Welp, we differ. To me any manual intervention in a patching process is simply a non-starter. My commitment to customers is always applying security patches in a timely manner, and that means full automation.

Have you raised this with dependabot and/or nukeeper? If it's handled on their end, that fixes things for the entire ecosystem, whereas what you're proposing would have to be done for each and every package (EF Core is just one package).

Is there any reason you're insisting that this is an EF Core problem and not a dependabot problem?

A little difficulty/distaste on the part of package authors is entirely worth it to keeping the package consumer's life simple, and secure by default.

You may not have fully thought about the consequences of what you're proposing. If you mix different EF Core versions in the same nuget package, it becomes extremely difficult to answer the question "which version of EF Core am I using". The nuget version becomes meaningless, and the only way to know what's being used is to locate the assembly for the given TFM within the nupkg, open it and examine the [AssemblyVersion] attribute inside, or similar. In fact, what the "given TFM" is isn't trivial either, as your consuming application (or library) may itself be multitargeting - if that happens, your own code may need to interact differently with EF Core, as it's using different major versions when targeting different TFMs.

This is, quite simply, an unworkable state of affairs.

If EF Core 6 was so radically different than 3 or 5 that it couldn't be in the same package, then it should have been a new package. Or, maybe you could have created a package for the 3.1 and 5 versions, and documented that path for "legacy" (but still supported) projects. Either would have been better than the current situation IMHO.

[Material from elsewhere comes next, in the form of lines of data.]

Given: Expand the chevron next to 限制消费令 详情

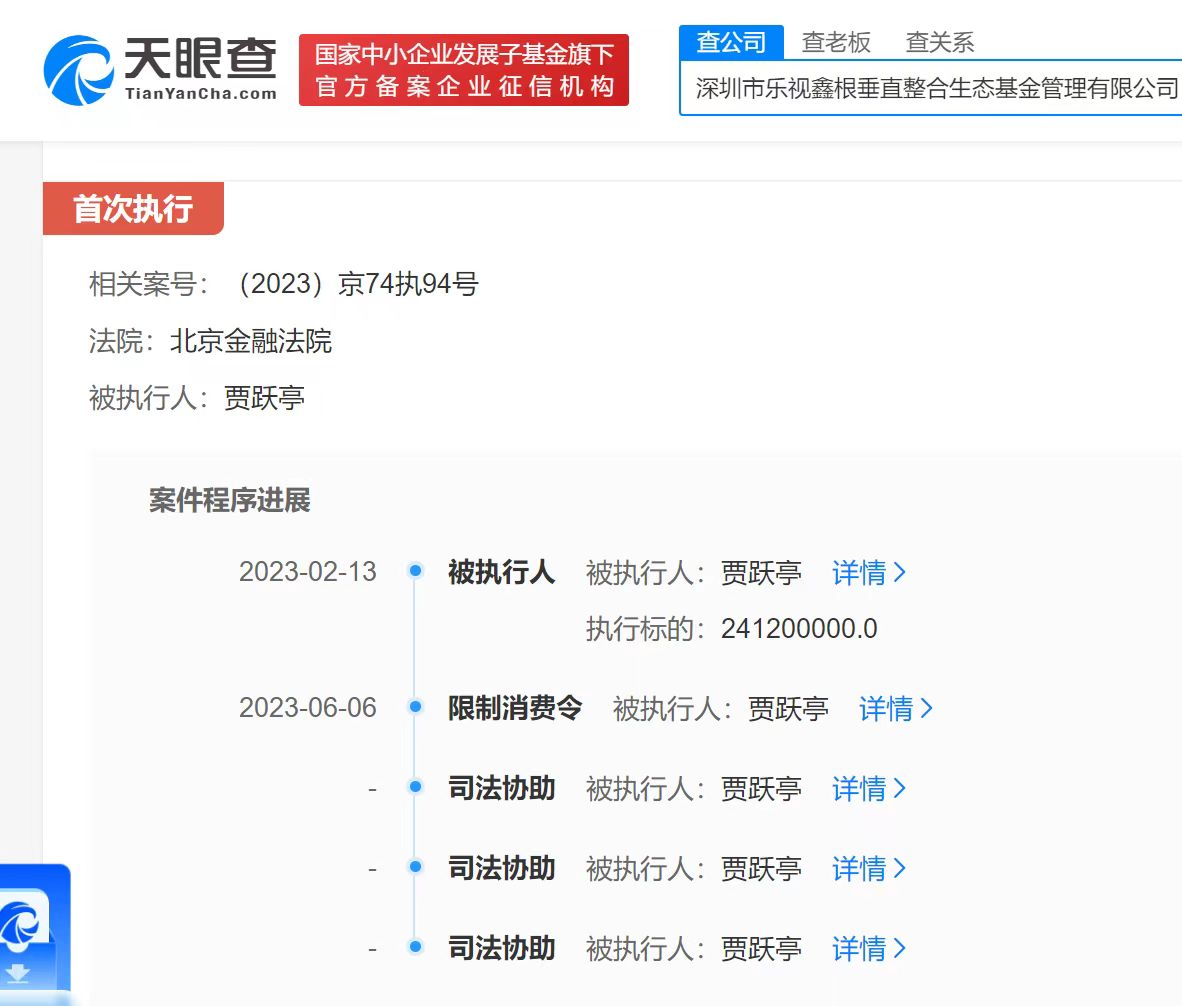Looking at the screenshot, I should 929,709.
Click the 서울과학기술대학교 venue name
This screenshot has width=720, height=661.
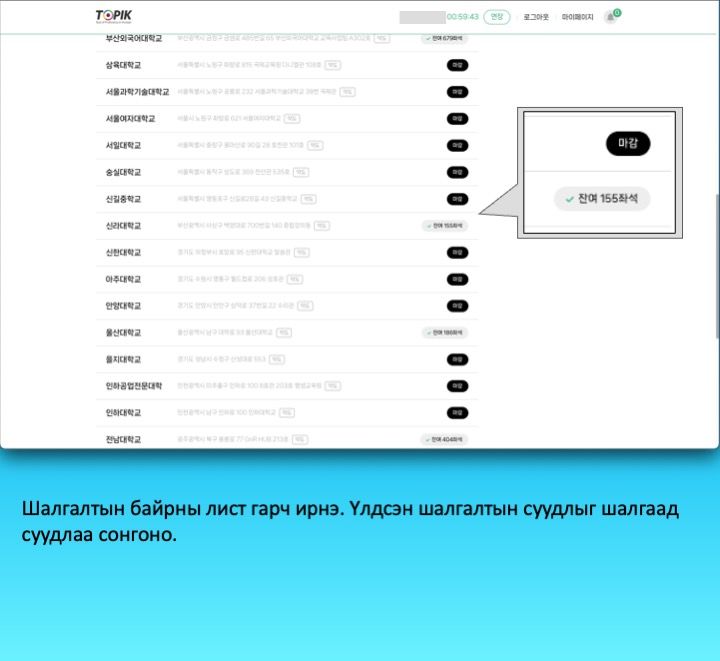click(x=137, y=92)
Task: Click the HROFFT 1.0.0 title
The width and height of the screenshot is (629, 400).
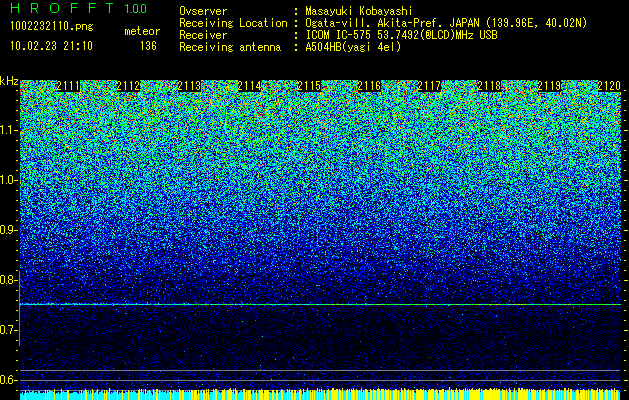Action: point(79,8)
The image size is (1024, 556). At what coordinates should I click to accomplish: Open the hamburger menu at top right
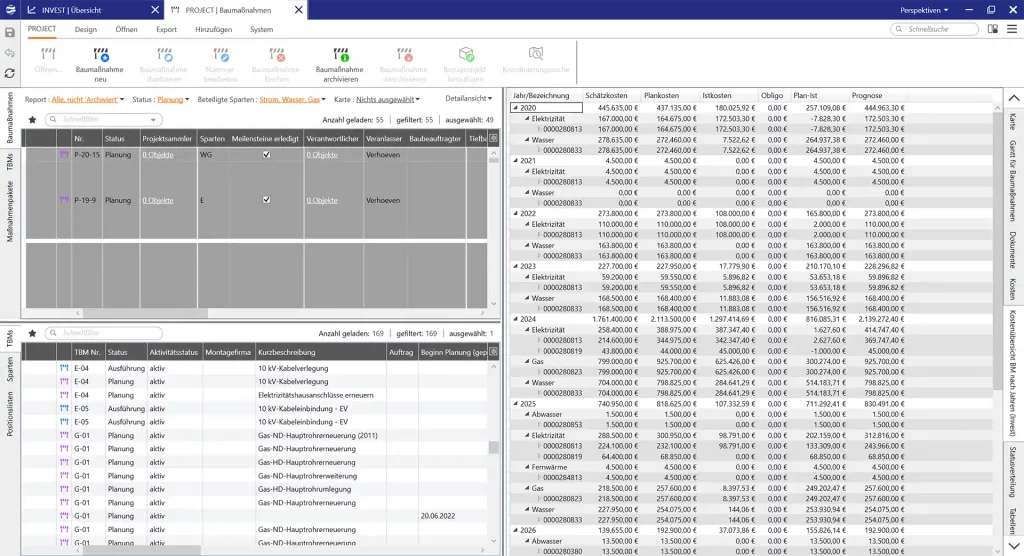[x=1012, y=30]
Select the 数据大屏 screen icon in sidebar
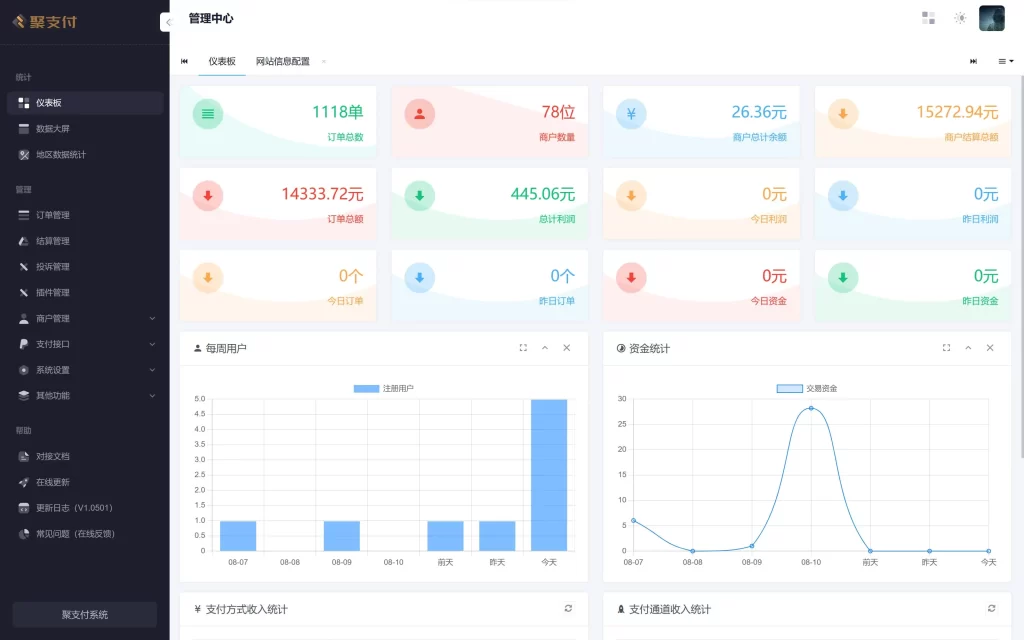 [23, 128]
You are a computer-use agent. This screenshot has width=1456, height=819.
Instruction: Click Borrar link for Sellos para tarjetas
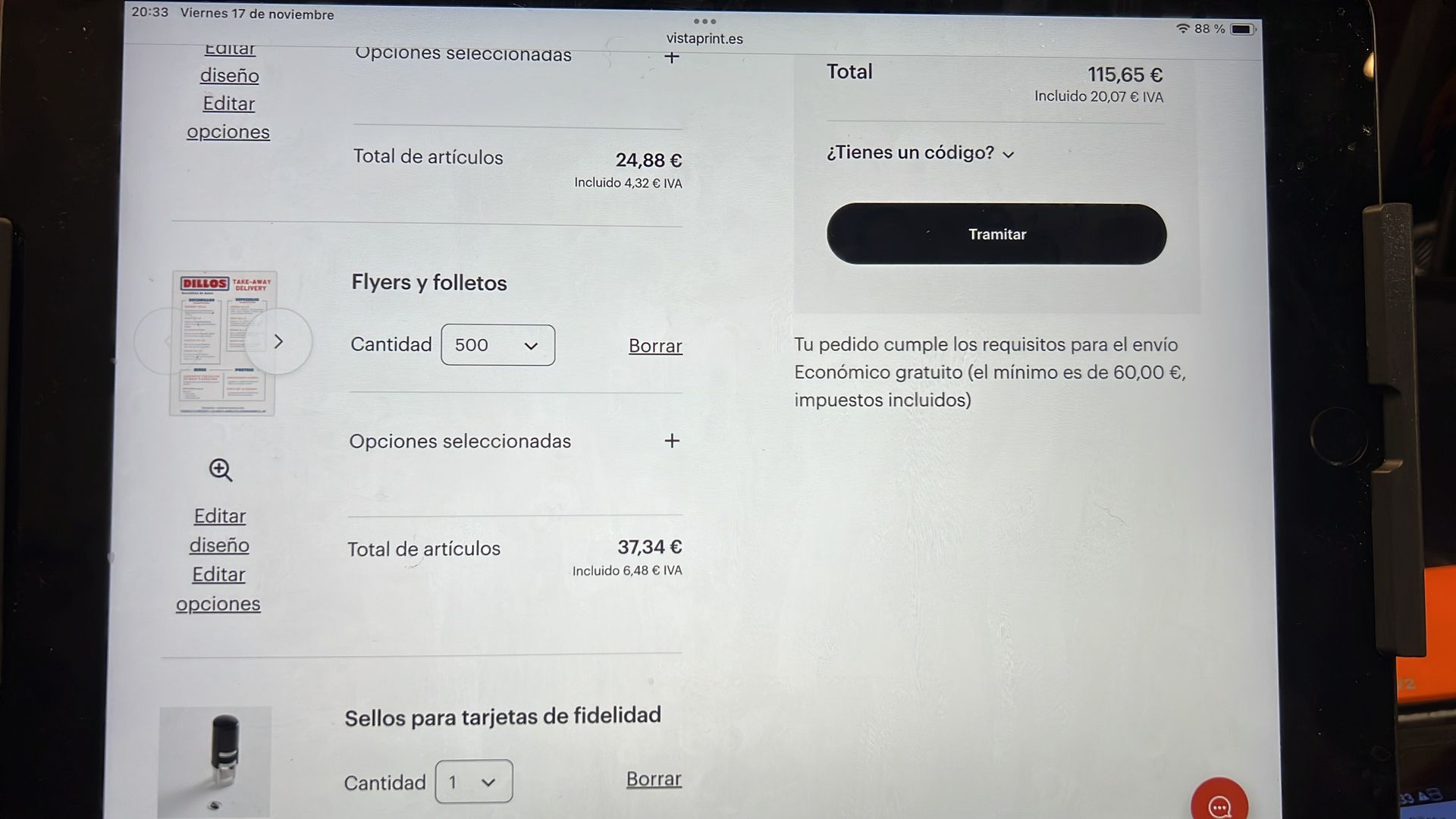[654, 779]
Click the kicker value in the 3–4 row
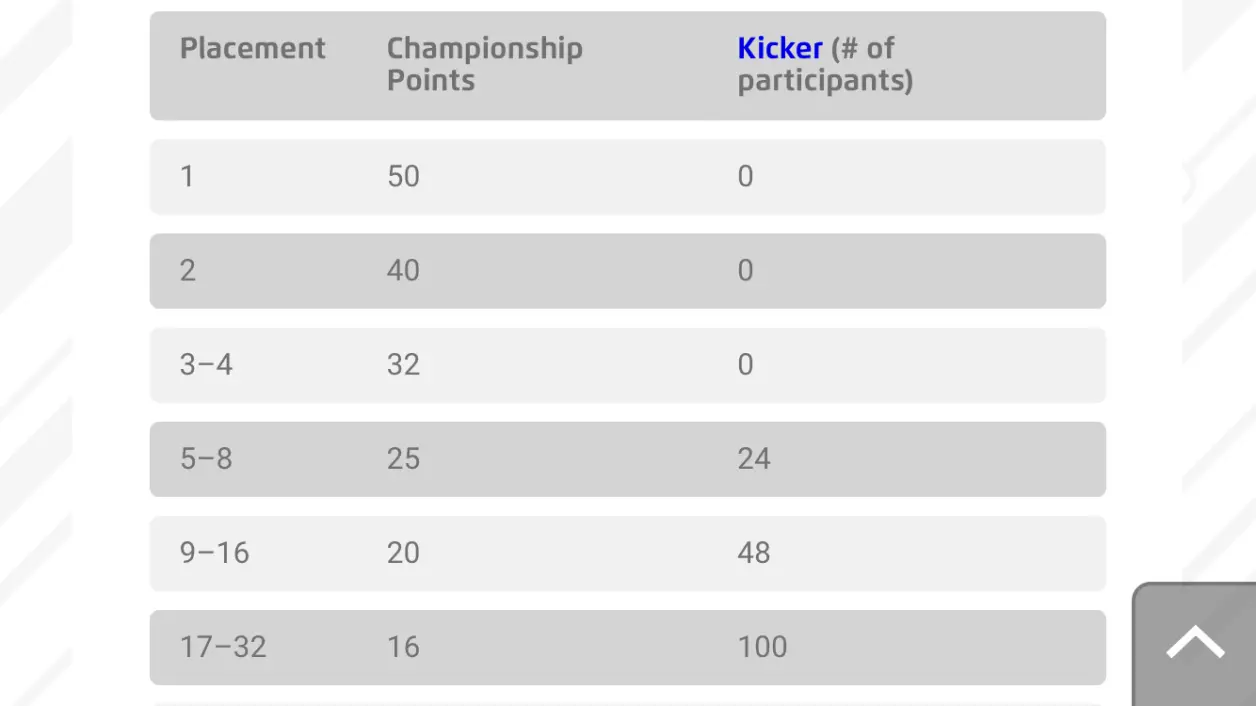Screen dimensions: 1256x706 click(745, 364)
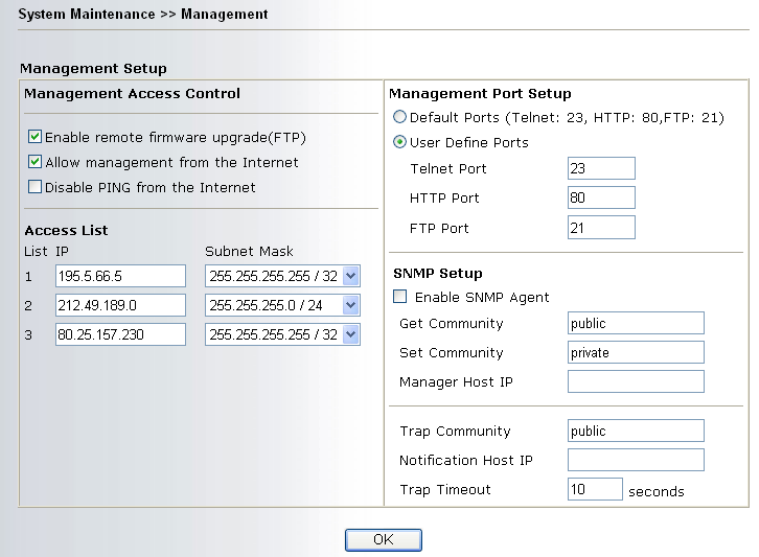The width and height of the screenshot is (759, 557).
Task: Enable Disable PING from the Internet
Action: 35,187
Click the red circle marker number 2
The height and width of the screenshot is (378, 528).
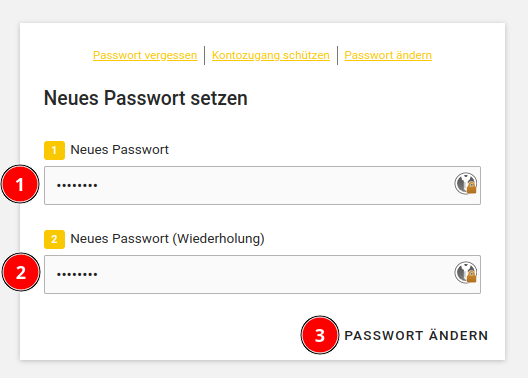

It's easy to make assertions like this, but the reality of the world of software simply doesn't work like that. EF Core is different than 3 or 5; I wouldn't use the word "radically", but these are three major versions which differ behaviorally, and may very well include breaking changes (remember, major versions may contain those). Asking us to have a new package name every time a breaking change is introduced just doesn't make sense.